Listed records section start

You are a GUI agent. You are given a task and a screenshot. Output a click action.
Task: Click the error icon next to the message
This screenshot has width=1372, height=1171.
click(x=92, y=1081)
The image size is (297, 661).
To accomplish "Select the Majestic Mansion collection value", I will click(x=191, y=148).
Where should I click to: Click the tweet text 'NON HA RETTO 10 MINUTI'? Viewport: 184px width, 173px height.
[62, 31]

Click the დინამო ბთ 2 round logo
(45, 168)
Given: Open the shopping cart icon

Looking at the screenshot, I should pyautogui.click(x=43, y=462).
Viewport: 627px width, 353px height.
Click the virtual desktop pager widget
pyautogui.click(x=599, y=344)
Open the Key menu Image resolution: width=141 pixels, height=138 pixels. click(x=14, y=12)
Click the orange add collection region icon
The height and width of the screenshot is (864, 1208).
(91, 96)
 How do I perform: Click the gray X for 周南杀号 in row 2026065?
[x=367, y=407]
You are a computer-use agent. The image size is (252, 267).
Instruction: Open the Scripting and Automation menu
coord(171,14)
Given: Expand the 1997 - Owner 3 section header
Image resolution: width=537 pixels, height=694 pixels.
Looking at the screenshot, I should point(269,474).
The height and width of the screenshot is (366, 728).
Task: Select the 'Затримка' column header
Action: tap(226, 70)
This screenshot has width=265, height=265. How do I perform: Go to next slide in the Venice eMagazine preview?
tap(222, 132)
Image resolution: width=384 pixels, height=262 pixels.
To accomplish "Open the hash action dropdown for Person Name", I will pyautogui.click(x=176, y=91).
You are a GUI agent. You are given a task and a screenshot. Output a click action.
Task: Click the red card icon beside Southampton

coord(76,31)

Listed records section end

**Problem statement**: Every line of the data should be output exactly as it was given.

**Your response**:
You are a GUI agent. You are given a task and a screenshot. Output a click action.
Task: Click the error icon next to the message
This screenshot has width=1372, height=1171.
click(x=92, y=1081)
The image size is (297, 661).
To accomplish "Select the Majestic Mansion collection value", I will click(x=191, y=148).
Where should I click to: Click the tweet text 'NON HA RETTO 10 MINUTI'? Viewport: 184px width, 173px height.
[62, 31]

Click the დინამო ბთ 2 round logo
(45, 168)
Given: Open the shopping cart icon

Looking at the screenshot, I should pyautogui.click(x=43, y=462).
Viewport: 627px width, 353px height.
Click the virtual desktop pager widget
pyautogui.click(x=599, y=344)
Open the Key menu Image resolution: width=141 pixels, height=138 pixels. click(x=14, y=12)
Click the orange add collection region icon
The height and width of the screenshot is (864, 1208).
(91, 96)
 How do I perform: Click the gray X for 周南杀号 in row 2026065?
[x=367, y=407]
You are a computer-use agent. The image size is (252, 267).
Instruction: Open the Scripting and Automation menu
coord(171,14)
Given: Expand the 1997 - Owner 3 section header
Image resolution: width=537 pixels, height=694 pixels.
Looking at the screenshot, I should point(269,474).
The height and width of the screenshot is (366, 728).
Task: Select the 'Затримка' column header
Action: tap(226, 70)
This screenshot has width=265, height=265. How do I perform: Go to next slide in the Venice eMagazine preview?
tap(222, 132)
Image resolution: width=384 pixels, height=262 pixels.
To accomplish "Open the hash action dropdown for Person Name", I will pyautogui.click(x=176, y=91).
You are a GUI agent. You are given a task and a screenshot. Output a click action.
Task: Click the red card icon beside Southampton

coord(76,31)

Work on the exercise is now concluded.